NFAT

　　Network forensics是抓取，记录和分析网络事件以发现安全攻击或其他的问题事件的来源。（ 这个术语是防火墙专家Marcus Ranum从法律的和犯罪学领域引进的。）依照Simson Garfinkel的观点，Network forensics系统是下面二个类型之一: "尽可能的捕捉"系统，在这个系统里面所有的包都经过一定的节点来捕获并把分析的结果按照批量方式写入存储器。这方式需要大量的储藏空间，通常都会用到RAID系统。"停、看、听"系统，在这个系统里面每个包都经过基本的分析，只为将来的分析留下一些基本的信息。这方式对存储的需要比较小但是需要一个较快的处理器一边能够跟得上输入的数据流。两种方法都需要重要储藏和偶然对旧数据进行删除让出空间给新的数据。开放资源程序tcpdump和windump同一些商务程序一样可以用户数据的捕捉和分析。

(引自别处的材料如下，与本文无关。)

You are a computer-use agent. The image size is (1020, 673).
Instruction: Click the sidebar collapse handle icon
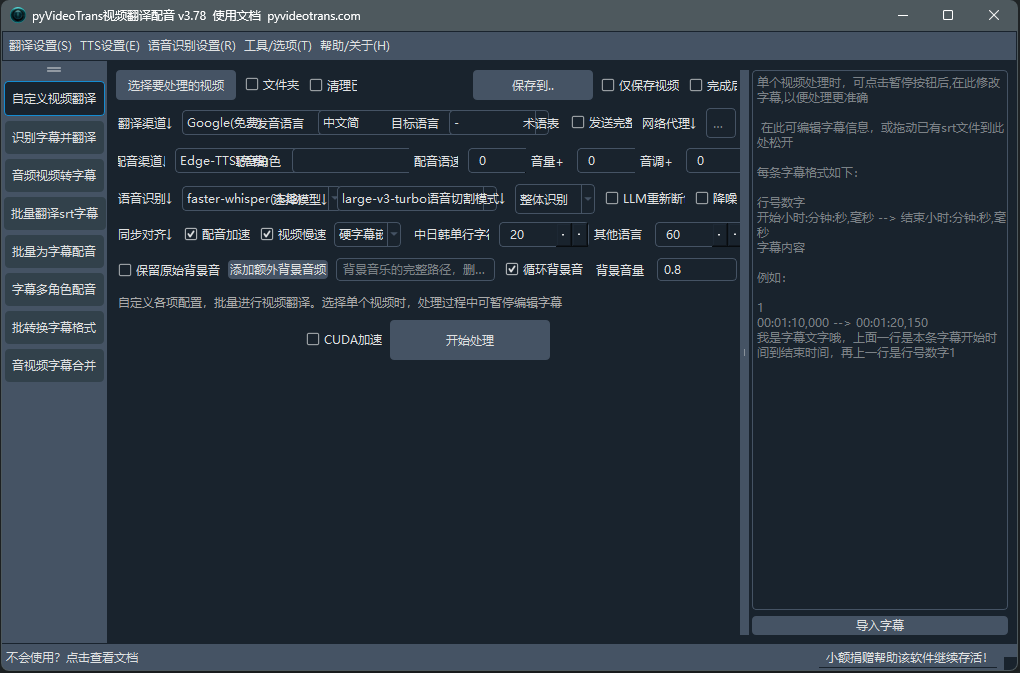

涉及到尽可能捕捉方法相关的东西都是保密的，因为整个包的信息（包括用户数据）都捕捉下来了。电子通信保密法禁止因特网服务提供商（ISP）蓄意侦听或者透露未经用户同意的信息。美国FBI的Carnivore是Network Forensic分析工具（NFATS）的一个有争议的例子。Network Forensic产品有时也叫Network Forensic分析工具.(NFATs）。